TASK DESCRIPTION
Hand back all records exactly, pictures omitted.

MATERIAL PROVIDED

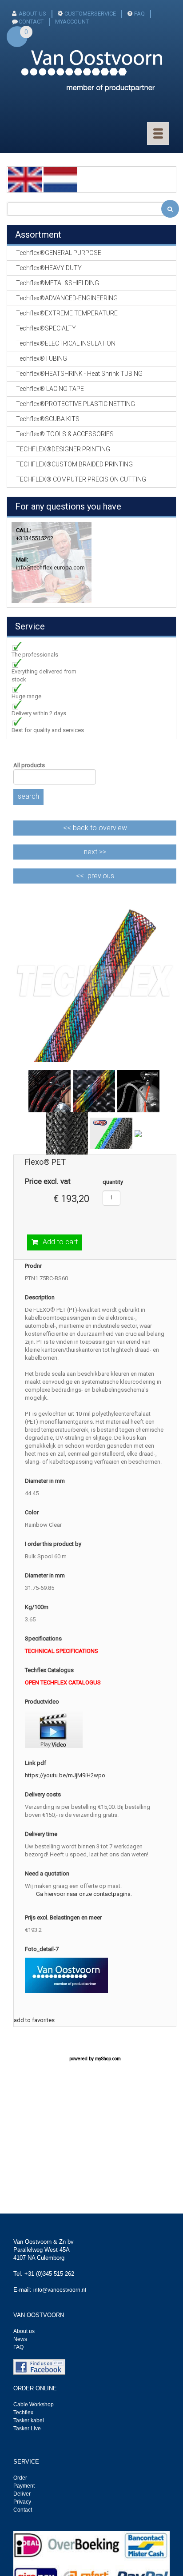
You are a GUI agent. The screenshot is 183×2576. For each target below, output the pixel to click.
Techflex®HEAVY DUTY (49, 267)
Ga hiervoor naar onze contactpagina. (84, 1894)
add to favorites (34, 2020)
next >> (95, 852)
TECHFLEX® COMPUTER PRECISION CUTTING (81, 479)
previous (101, 876)
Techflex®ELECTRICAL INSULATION (65, 343)
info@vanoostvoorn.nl (59, 2290)
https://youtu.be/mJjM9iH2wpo (65, 1775)
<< (95, 828)
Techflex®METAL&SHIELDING (57, 283)
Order (20, 2478)
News (20, 2339)
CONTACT (31, 21)
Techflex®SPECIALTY (46, 328)
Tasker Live (27, 2428)
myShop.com (108, 2059)
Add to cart (60, 1242)
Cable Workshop (33, 2404)
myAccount (72, 21)
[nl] (60, 179)
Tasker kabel (28, 2420)
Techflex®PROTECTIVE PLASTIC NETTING (75, 403)
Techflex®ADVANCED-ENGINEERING (67, 298)
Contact (22, 2510)
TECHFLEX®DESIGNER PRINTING (63, 449)
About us (24, 2331)
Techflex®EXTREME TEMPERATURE (67, 313)
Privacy (22, 2502)
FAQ (139, 13)
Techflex (23, 2412)
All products (29, 765)
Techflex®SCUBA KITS (48, 418)
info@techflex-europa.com (50, 567)
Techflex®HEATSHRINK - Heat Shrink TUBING (79, 373)
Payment (24, 2486)
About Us (32, 13)
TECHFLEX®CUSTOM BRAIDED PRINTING (74, 464)
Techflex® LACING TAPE (50, 388)
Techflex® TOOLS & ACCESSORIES (65, 434)
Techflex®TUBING (41, 358)
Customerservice (90, 13)
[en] (25, 179)
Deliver (22, 2494)
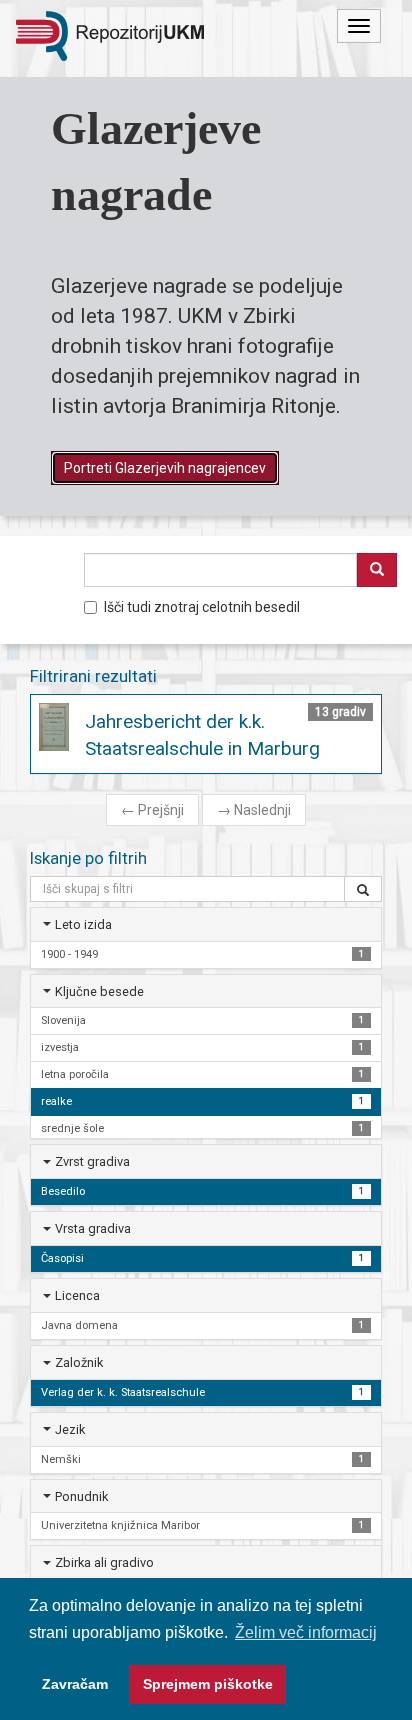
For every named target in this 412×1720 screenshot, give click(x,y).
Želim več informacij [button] (306, 1632)
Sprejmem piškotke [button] (208, 1684)
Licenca (77, 1295)
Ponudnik (81, 1496)
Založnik (79, 1362)
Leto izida (83, 924)
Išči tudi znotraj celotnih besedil (202, 607)
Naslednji (254, 810)
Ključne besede (99, 991)
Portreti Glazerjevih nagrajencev (165, 468)
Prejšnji (152, 810)
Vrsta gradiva (93, 1228)
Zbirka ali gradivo (104, 1562)
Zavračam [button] (75, 1684)
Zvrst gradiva (92, 1161)
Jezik (70, 1429)
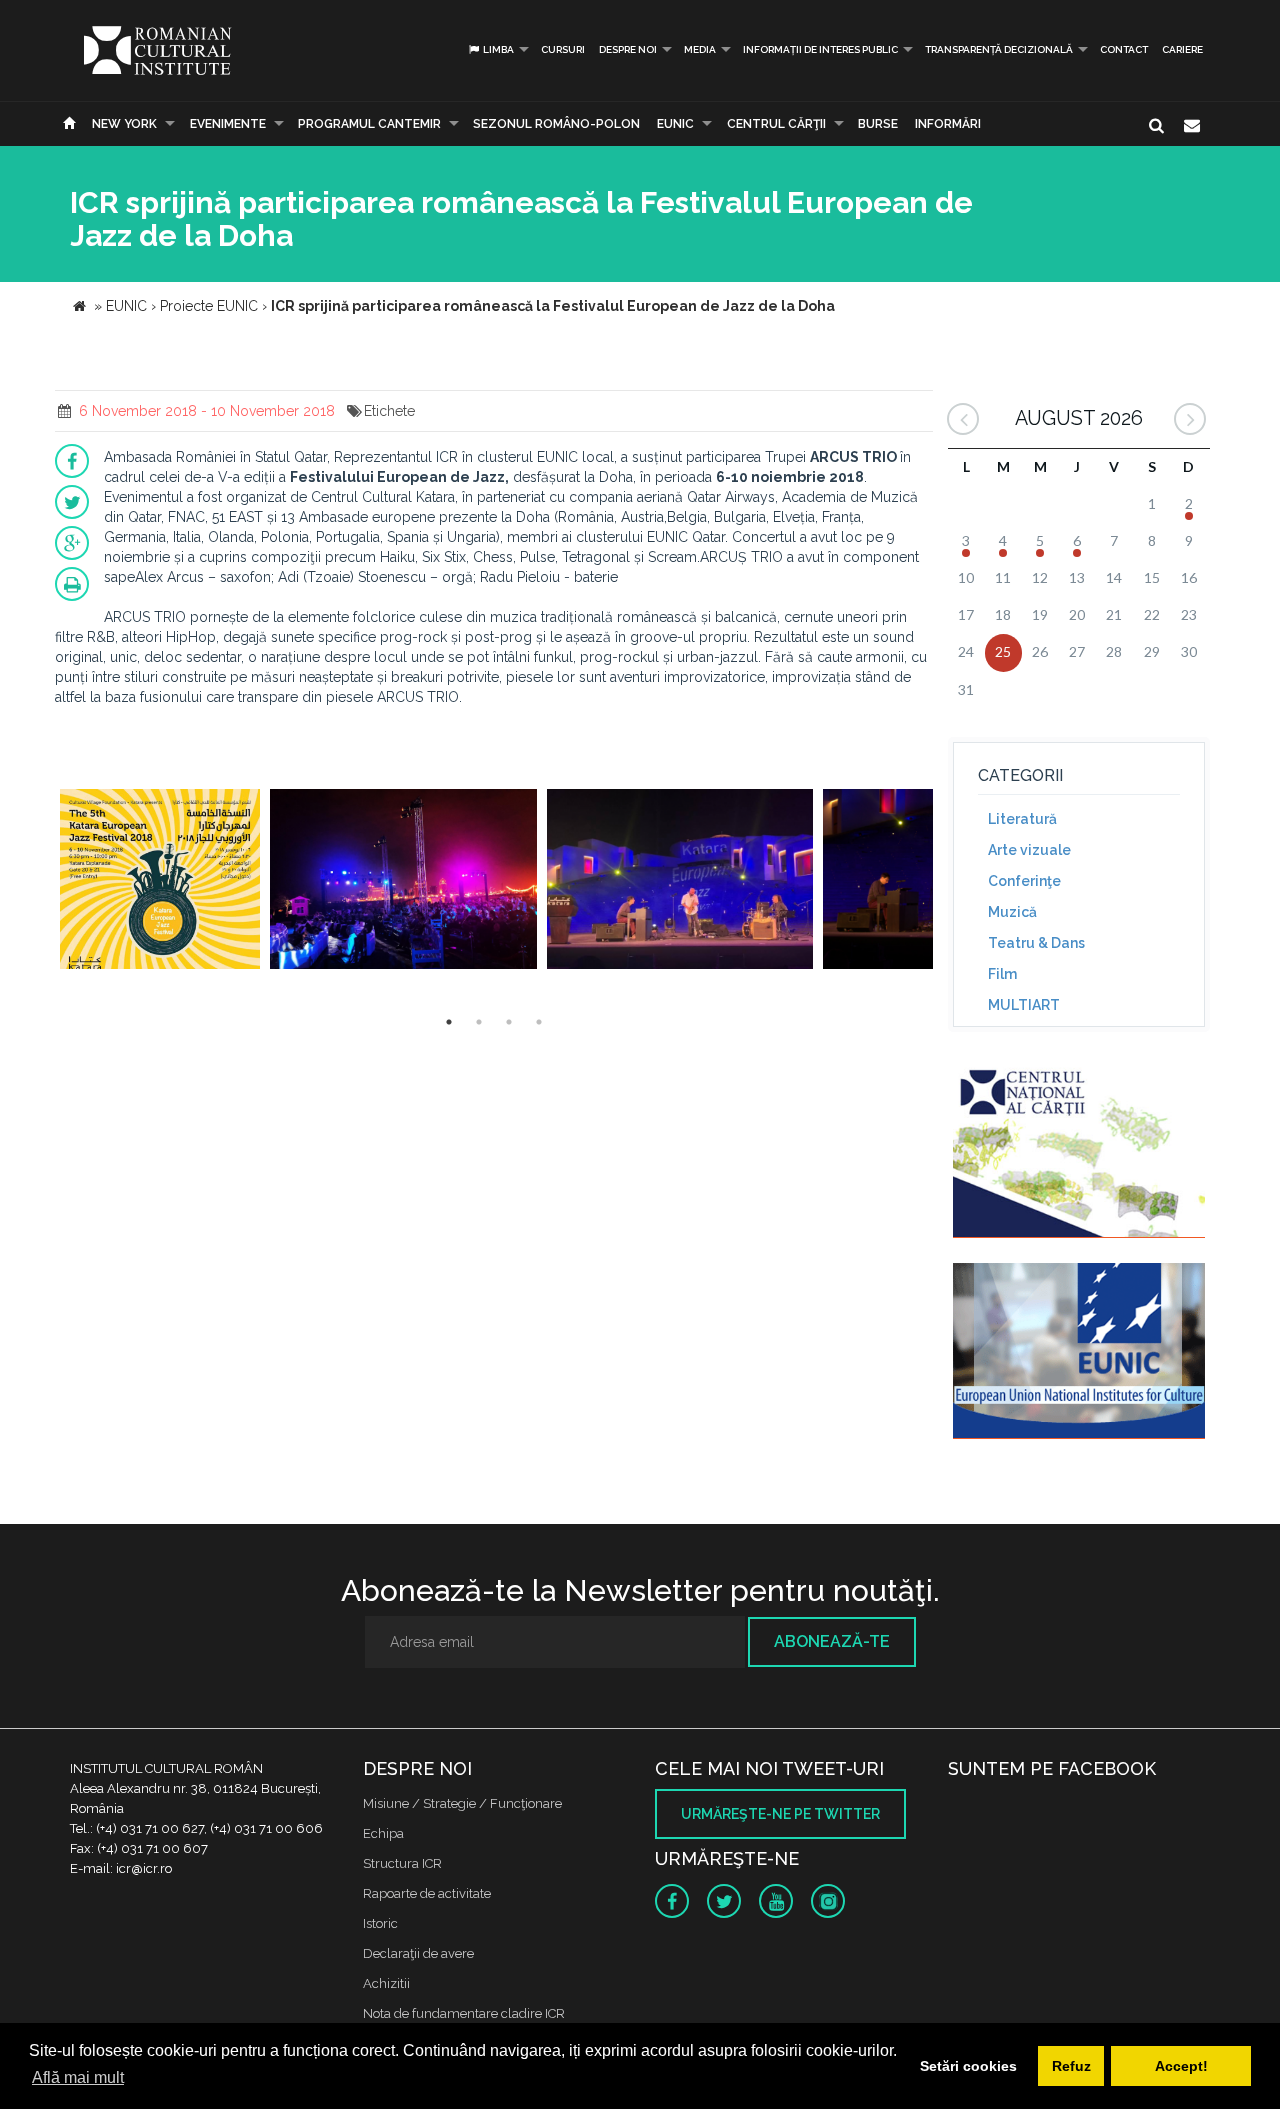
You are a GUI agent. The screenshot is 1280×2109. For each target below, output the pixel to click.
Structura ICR (402, 1863)
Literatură (1022, 819)
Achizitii (386, 1983)
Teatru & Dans (1036, 943)
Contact (1124, 49)
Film (1002, 974)
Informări (948, 124)
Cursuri (563, 49)
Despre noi (628, 49)
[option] (160, 881)
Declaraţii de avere (418, 1953)
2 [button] (479, 1022)
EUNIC (675, 124)
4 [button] (539, 1022)
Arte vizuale (1029, 850)
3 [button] (509, 1022)
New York (124, 124)
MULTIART (1024, 1005)
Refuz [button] (1071, 2066)
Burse (878, 124)
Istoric (380, 1923)
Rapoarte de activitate (427, 1893)
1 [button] (449, 1022)
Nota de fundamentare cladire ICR (464, 2013)
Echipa (383, 1833)
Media (700, 49)
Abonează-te (832, 1641)
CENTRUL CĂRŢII (776, 124)
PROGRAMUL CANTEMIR (369, 124)
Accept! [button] (1181, 2066)
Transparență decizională (999, 49)
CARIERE (1182, 49)
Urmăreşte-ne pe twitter (780, 1814)
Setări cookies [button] (968, 2066)
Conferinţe (1024, 881)
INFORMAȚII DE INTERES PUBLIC (820, 49)
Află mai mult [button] (78, 2077)
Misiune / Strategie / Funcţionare (462, 1803)
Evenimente (228, 124)
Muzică (1012, 912)
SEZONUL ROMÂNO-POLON (556, 124)
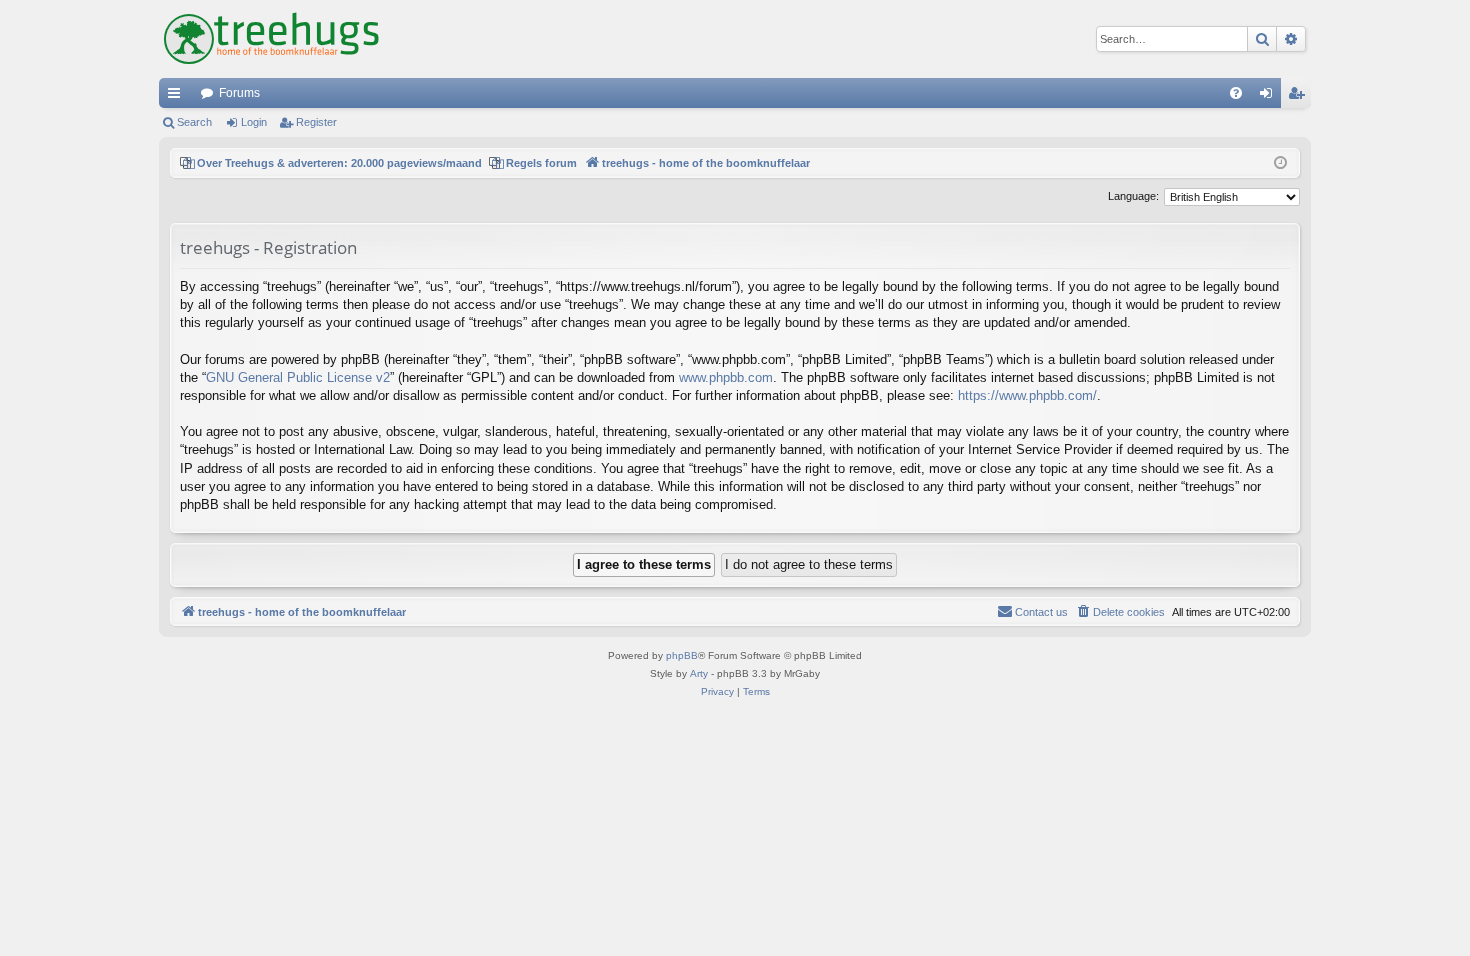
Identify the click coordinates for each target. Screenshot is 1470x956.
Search (194, 122)
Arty (699, 673)
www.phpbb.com (726, 377)
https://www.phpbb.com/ (1027, 395)
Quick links (178, 97)
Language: (1133, 196)
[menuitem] (1236, 93)
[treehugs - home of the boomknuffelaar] (271, 39)
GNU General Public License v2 (298, 377)
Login (254, 122)
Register (316, 122)
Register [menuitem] (1300, 97)
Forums (239, 93)
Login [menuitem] (1270, 97)
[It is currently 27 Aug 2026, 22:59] (1280, 163)
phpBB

REPLY TO THE EXERCISE
You are a GUI agent. The screenshot is 183×2576. For each target below, output the pixel to click.
Techflex®HEAVY DUTY (49, 267)
Ga hiervoor naar onze contactpagina. (84, 1894)
add to favorites (34, 2020)
next >> (95, 852)
TECHFLEX® COMPUTER PRECISION CUTTING (81, 479)
previous (101, 876)
Techflex®ELECTRICAL INSULATION (65, 343)
info@vanoostvoorn.nl (59, 2290)
https://youtu.be/mJjM9iH2wpo (65, 1775)
<< (95, 828)
Techflex®METAL&SHIELDING (57, 283)
Order (20, 2478)
News (20, 2339)
CONTACT (31, 21)
Techflex®SPECIALTY (46, 328)
Tasker Live (27, 2428)
myShop.com (108, 2059)
Add to cart (60, 1242)
Cable Workshop (33, 2404)
myAccount (72, 21)
[nl] (60, 179)
Tasker kabel (28, 2420)
Techflex®PROTECTIVE PLASTIC NETTING (75, 403)
Techflex®ADVANCED-ENGINEERING (67, 298)
Contact (22, 2510)
TECHFLEX®DESIGNER PRINTING (63, 449)
About us (24, 2331)
Techflex®EXTREME TEMPERATURE (67, 313)
Privacy (22, 2502)
FAQ (139, 13)
Techflex (23, 2412)
All products (29, 765)
Techflex®SCUBA KITS (48, 418)
info@techflex-europa.com (50, 567)
Techflex®HEATSHRINK - Heat Shrink TUBING (79, 373)
Payment (24, 2486)
About Us (32, 13)
TECHFLEX®CUSTOM BRAIDED PRINTING (74, 464)
Techflex® LACING TAPE (50, 388)
Techflex® TOOLS & ACCESSORIES (65, 434)
Techflex®TUBING (41, 358)
Customerservice (90, 13)
[en] (25, 179)
Deliver (22, 2494)
For every named target in this 412×1720 screenshot, give click(x,y).
Želim več informacij [button] (306, 1632)
Sprejmem piškotke [button] (208, 1684)
Licenca (77, 1295)
Ponudnik (81, 1496)
Založnik (79, 1362)
Leto izida (83, 924)
Išči tudi znotraj celotnih besedil (202, 607)
Naslednji (254, 810)
Ključne besede (99, 991)
Portreti Glazerjevih nagrajencev (165, 468)
Prejšnji (152, 810)
Vrsta gradiva (93, 1228)
Zbirka ali gradivo (104, 1562)
Zavračam [button] (75, 1684)
Zvrst gradiva (92, 1161)
Jezik (70, 1429)
You are a GUI agent. The screenshot is 1280×2109. For each target below, output the pixel to click.
Structura ICR (402, 1863)
Literatură (1022, 819)
Achizitii (386, 1983)
Teatru & Dans (1036, 943)
Contact (1124, 49)
Film (1002, 974)
Informări (948, 124)
Cursuri (563, 49)
Despre noi (628, 49)
[option] (160, 881)
Declaraţii de avere (418, 1953)
2 [button] (479, 1022)
EUNIC (675, 124)
4 [button] (539, 1022)
Arte vizuale (1029, 850)
3 [button] (509, 1022)
New York (124, 124)
MULTIART (1024, 1005)
Refuz [button] (1071, 2066)
Burse (878, 124)
Istoric (380, 1923)
Rapoarte de activitate (427, 1893)
1 [button] (449, 1022)
Nota de fundamentare cladire ICR (464, 2013)
Echipa (383, 1833)
Media (700, 49)
Abonează-te (832, 1641)
CENTRUL CĂRŢII (776, 124)
PROGRAMUL CANTEMIR (369, 124)
Accept! [button] (1181, 2066)
Transparență decizională (999, 49)
CARIERE (1182, 49)
Urmăreşte-ne pe twitter (780, 1814)
Setări cookies [button] (968, 2066)
Conferinţe (1024, 881)
INFORMAȚII DE INTERES PUBLIC (820, 49)
Află mai mult [button] (78, 2077)
Misiune / Strategie / Funcţionare (462, 1803)
Evenimente (228, 124)
Muzică (1012, 912)
SEZONUL ROMÂNO-POLON (556, 124)
Identify the click coordinates for each target. Screenshot is 1470x956.
Search (194, 122)
Arty (699, 673)
www.phpbb.com (726, 377)
https://www.phpbb.com/ (1027, 395)
Quick links (178, 97)
Language: (1133, 196)
[menuitem] (1236, 93)
[treehugs - home of the boomknuffelaar] (271, 39)
GNU General Public License v2 (298, 377)
Login (254, 122)
Register (316, 122)
Register [menuitem] (1300, 97)
Forums (239, 93)
Login [menuitem] (1270, 97)
[It is currently 27 Aug 2026, 22:59] (1280, 163)
phpBB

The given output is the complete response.